Sensible rules If you are travelling alone,
  • make sure you carry a box of matches, and half a dozen casks [like wine casks] of drinking water;
  • make sure someone knows where you are going and when they should start to panic cos you're late;
  • make sure you have enough fuel to get to the next fuel stop [LPG gas is not always available];
  • some Outback roads go through private property and if you find a gate locked you must lock it again after you pass through;
  • check the jack supplied with your vehicle actually fits the vehicle, and there is air in the spare tyre;
  • NEVER LEAVE YOUR CAR IF IT BREAKS DOWN [that's why you need to carry water that will last a couple of days];
  • never camp in a dry river or creek bed;
  • never swim anywhere other than a pool unless there are others about and even then think twice [even the peaceful looking Murray River has rips and currents that have been known to carry people a hundred miles or more];
  • if you are stopping for the night, look for a spot where one or two trucks have already pulled up;
  • remember deserts get cold at night;
  • carry toilet paper [and some kind of spade so you can bury it], and disinfectant wipes; and
  • never forget that a spare key locked in your vehicle is as useful as a hole in a pocket.

No matter where you go

  • Never put all your eggs in one basket - you need ATM cards from two different banks, and a little cash in at least two places such as in your shoe or a glove box, as well as in the pocket of every person you travel with.

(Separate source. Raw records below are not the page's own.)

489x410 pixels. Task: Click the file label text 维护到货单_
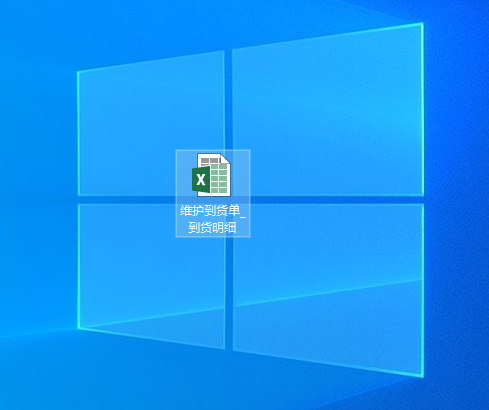[x=213, y=211]
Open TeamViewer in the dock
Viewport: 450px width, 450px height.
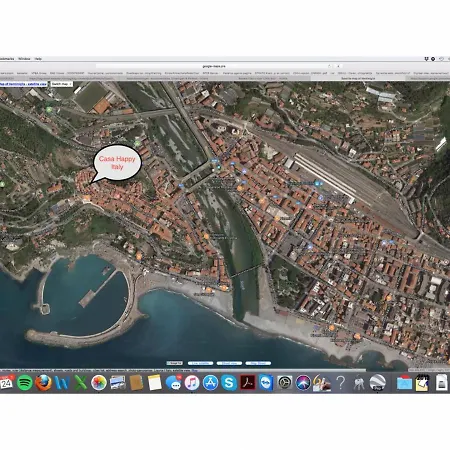pyautogui.click(x=266, y=383)
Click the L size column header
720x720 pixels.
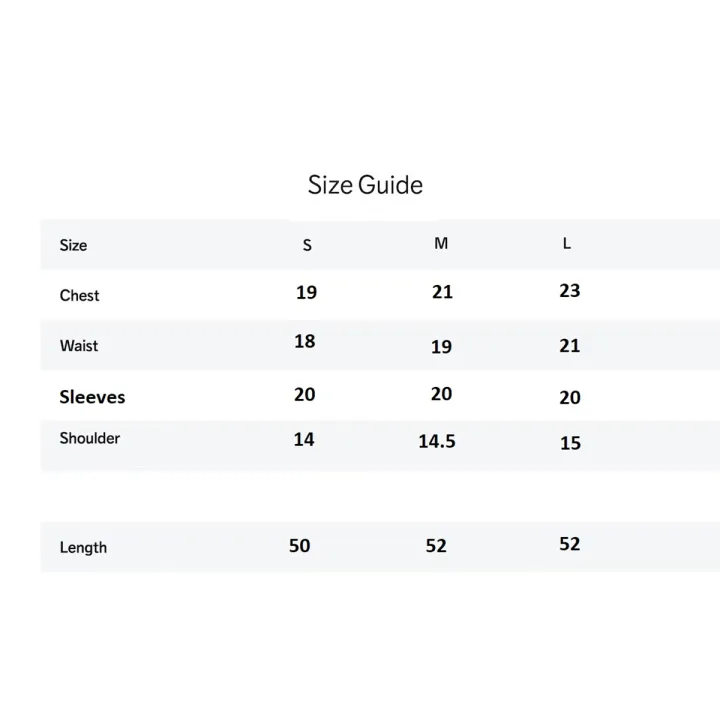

  • Always carry a couple of packets of breakfast cereal, or small ring-pull tins of fruit or baked beans in your luggage [the only time I failed to do this was at a weekend away, outer suburban wedding - there was no meal just horse's doovers [hors d'oeuvres], they were all fish and I starved!
  • If you are near a big supermarket but nowhere near a decent eatery, you can buy a bread roll and some stuff from the deli - I've never been too embarrassed to ask for as little as two slices of ham.